• **Passage du texte**:
((

Extraits du rapport du Contre-amiral JEHENNE
 
I – Création du Corps des Canonniers Marins
 
Le 9 août 1914, le Ministre de la Marine propose au département de la Guerre de lui céder les disponibilités d’artillerie et le personnel correspondant pour renforcer les opérations de siège.
 
Le 15 août, cette proposition est acceptée.
 
La Marine offre 9 pièces de 14 et 9 pièces de 16.
 
Tandis que les pourparlers ont lieu, les Allemands s’avancent sur Paris, et la Guerre demande à la Marine d’envoyer immédiatement les pièces promises et le personnel prévu pour ces matériels afin de l’utiliser à la défense de Paris.
 
Le Capitaine de vaisseau AMET reçoit ainsi, à 4 ou 5 jours d’intervalle, 2000 marins environ qui sont, dès le 1er septembre, répartis dans les forts de Paris.
 
 
II – Les Canonniers Marins affectés à la défense du camp retranché de Paris
 
A peine arrivés au cantonnement de Livry, dans la soirée du 30 août 1914, les meilleurs éléments de la formation (environ 750 hommes) sont répartis en détachements qui vont prendre, le 1er septembre, le service des pièces à longue portée (120-L et 155) dans les forts de Vaujours, Stains, Ecouen et redoute du Moulin Domont, Montlignon, Cormeilles-en-Parisis.

))

• **Entrées fournies**:
((

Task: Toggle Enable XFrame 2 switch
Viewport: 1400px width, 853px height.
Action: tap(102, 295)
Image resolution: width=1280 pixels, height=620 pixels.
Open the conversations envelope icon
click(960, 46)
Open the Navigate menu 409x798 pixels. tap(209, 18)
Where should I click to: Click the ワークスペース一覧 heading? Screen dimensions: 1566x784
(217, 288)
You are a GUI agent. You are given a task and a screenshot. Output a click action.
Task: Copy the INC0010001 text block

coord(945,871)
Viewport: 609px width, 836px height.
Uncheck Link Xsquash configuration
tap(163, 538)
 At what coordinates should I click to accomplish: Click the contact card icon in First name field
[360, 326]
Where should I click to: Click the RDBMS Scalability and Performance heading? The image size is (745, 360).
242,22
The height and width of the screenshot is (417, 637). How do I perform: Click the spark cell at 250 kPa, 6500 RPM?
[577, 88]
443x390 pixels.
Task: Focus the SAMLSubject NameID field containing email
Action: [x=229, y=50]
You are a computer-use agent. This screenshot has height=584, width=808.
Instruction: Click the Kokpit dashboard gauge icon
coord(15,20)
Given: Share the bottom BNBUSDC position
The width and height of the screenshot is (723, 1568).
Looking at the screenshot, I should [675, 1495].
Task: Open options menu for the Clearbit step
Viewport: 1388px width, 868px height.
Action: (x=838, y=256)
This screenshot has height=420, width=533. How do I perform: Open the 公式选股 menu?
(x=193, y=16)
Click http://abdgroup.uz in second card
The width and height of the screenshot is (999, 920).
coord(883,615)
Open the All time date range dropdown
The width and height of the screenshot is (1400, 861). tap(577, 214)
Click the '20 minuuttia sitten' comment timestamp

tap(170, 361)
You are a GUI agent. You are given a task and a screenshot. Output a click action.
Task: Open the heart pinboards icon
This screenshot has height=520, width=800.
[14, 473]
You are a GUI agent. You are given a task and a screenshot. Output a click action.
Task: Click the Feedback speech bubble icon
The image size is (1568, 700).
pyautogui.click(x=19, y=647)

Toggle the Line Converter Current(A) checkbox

))

• **Travail demandé**: D'après le passage sur les canonniers marins, combien de marins le Capitaine de vaisseau AMET reçoit-il ?

• **Réponse ci-dessous**: Environ 2000 marins.